As described above, Resin-bound glutathione hydropersulfides can be generated at a level of approximately 20–30% when activated thiol Sepharose 4B resin is reacted with H2S (vide supra) under the conditions described herein. In order to test the idea that hydropersulfides can be oxidized or electrophilically modified and then reductively converted to the corresponding thiol (Figure 1), resin-bound GSSH (Resin-GSSH) was made as described above (treating Resin-GSS-Pyr with H2S, Reaction 7). This reaction can be easily followed by simply monitoring the absorbance at 343 nm (for released −S-Pyr) (see Experimental Procedures section). The resin was then treated with nitroxyl (HNO) since it has been demonstrated to be an extremely thiophilic species and leads to sulfinamide formation when excess thiol is not present (Reaction 10) [36,37]. Since HNO is self-reactive, it is generated in situ using the HNO-donor species Angeli’s salt (Na2N2O3), a well-characterized and often-utilized donor . Thus, the resin was reacted with the HNO-donor Angeli’s salt for 2 hours at room temperature (approximately 7 half-lives of the donor). Following treatment with Angeli’s salt the resin was washed to eliminate excess Angeli’s salt (as well as other decomposition products) and then treated with DTT (Reactions 7,10,11).

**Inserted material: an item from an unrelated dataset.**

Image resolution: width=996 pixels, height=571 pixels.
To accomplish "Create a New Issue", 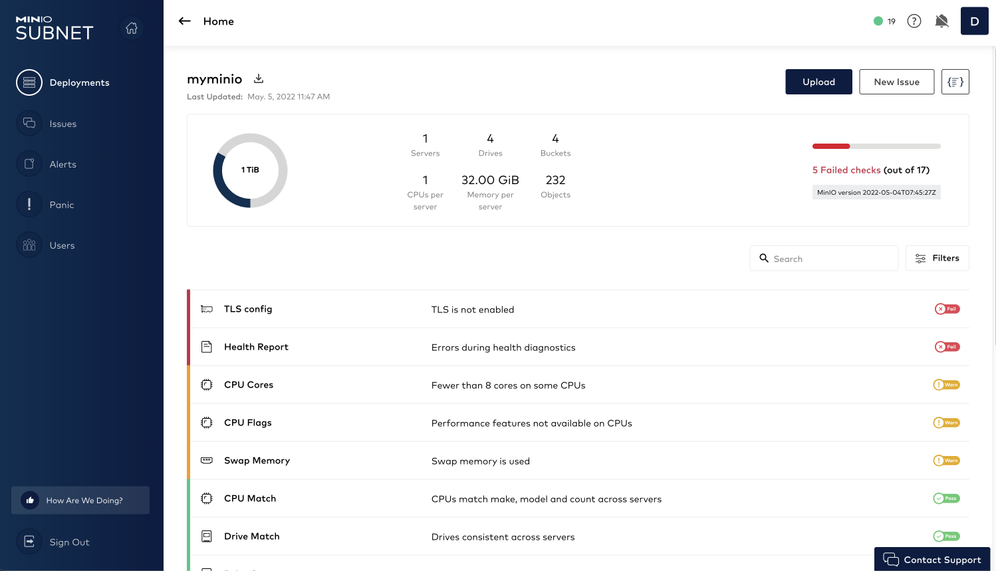I will tap(896, 82).
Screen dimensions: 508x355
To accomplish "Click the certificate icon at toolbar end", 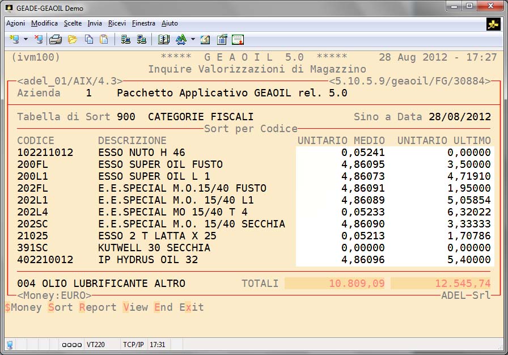I will point(238,39).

As a positive control, the Resin-GSS-Pyr was reduced with DTT, to generate the Resin-GSH species (Reaction 12), and then reacted with HNO (Reaction 13). The resin-sulfinamide (Resin-G-S(O)-NH2) species formed from this sequence should not be reducible by DTT under the conditions of this procedure and therefore represents what will occur in this experiment when a thiol rather than a hydropersulfide is made.
Based on the proposed chemistry, a Resin-GSH species should be modified by HNO to give the sulfinamide (Resin-GS(O)-NH2), a species which is not readily reduced to the thiol state (Resin-GSH) by DTT (Reaction 13). On the other hand, exposure of a resin-hydropersulfide (Resin-GSSH) to HNO will generate a different product (presumably Resin-GSS(O)-NH2) whereby reductive cleavage of the S-S bond by DTT can form the thiol Resin-GSH (Reactions 10 and 11). Therefore, a comparison of the thiol content from these resin treatments can serve as a measure of the ability for oxidized/modified hydropersulfides to be reduced to the thiol species (compared to oxidized/modified thiols). The thiol content of the resins from these treatments was therefore determined using DTNB (also referred to as Ellman’s reagent, which is used routinely for quantitation of thiols)  via monitoring the absorbance of TNB-S− at 412 nm (Reaction 1). As shown in Table 1, HNO-mediated modification of a thiol (Resin-GSH) gives products whereby approximately 18% can be converted back to the thiol with DTT treatment (the likely reason for this level of DTT-mediated reversibility is discussed below). However, treatment of the resin containing approximately 20–30% Resin-GSSH with HNO followed by reduction by DTT gives about 37% thiol produced. The approximate increase in DTT-dependent thiol formation for HNO-treated Resin-GSSH versus HNO-treated Resin-GSH can be attributed to the presence of the hydropersulfide.
It is important to note at this time that work from the Toscano lab reported that sulfinamides can be reduced by DTT to the corresponding thiol . However, this reaction is very slow and requires elevated temperature (i.e., 37°C) and long reaction times (typically 5 hours to achieve an approximate 30% yield of product) and should not be a significant factor in the studies herein where analogous reactions were run at room temperature for < 30 minutes.
The fact that 18% of the HNO-treated Resin-GSH can be reduced to the thiol by DTT is not necessarily surprising since modification of thiols by HNO can follow two distinct and competing reaction pathways. One pathway, discussed above, leads to the sulfinamide product and the other pathway leads to a disulfide and hydroxylamine (Figure 4) . Since the disulfide can be easily reduced to the corresponding thiol by DTT (while the sulfinamide cannot), the results herein simply indicate that treatment of Resin-GSH with HNO gives a significant percent of reducible resin-disulfide.
Overall, these results are consistent with the idea that HNO-mediated electrophilic modification of hydropersulfides can be reduced off to generate the corresponding thiol using, in this case, DTT as the reductant (Figure 1, E+ = HNO, [H] = DTT).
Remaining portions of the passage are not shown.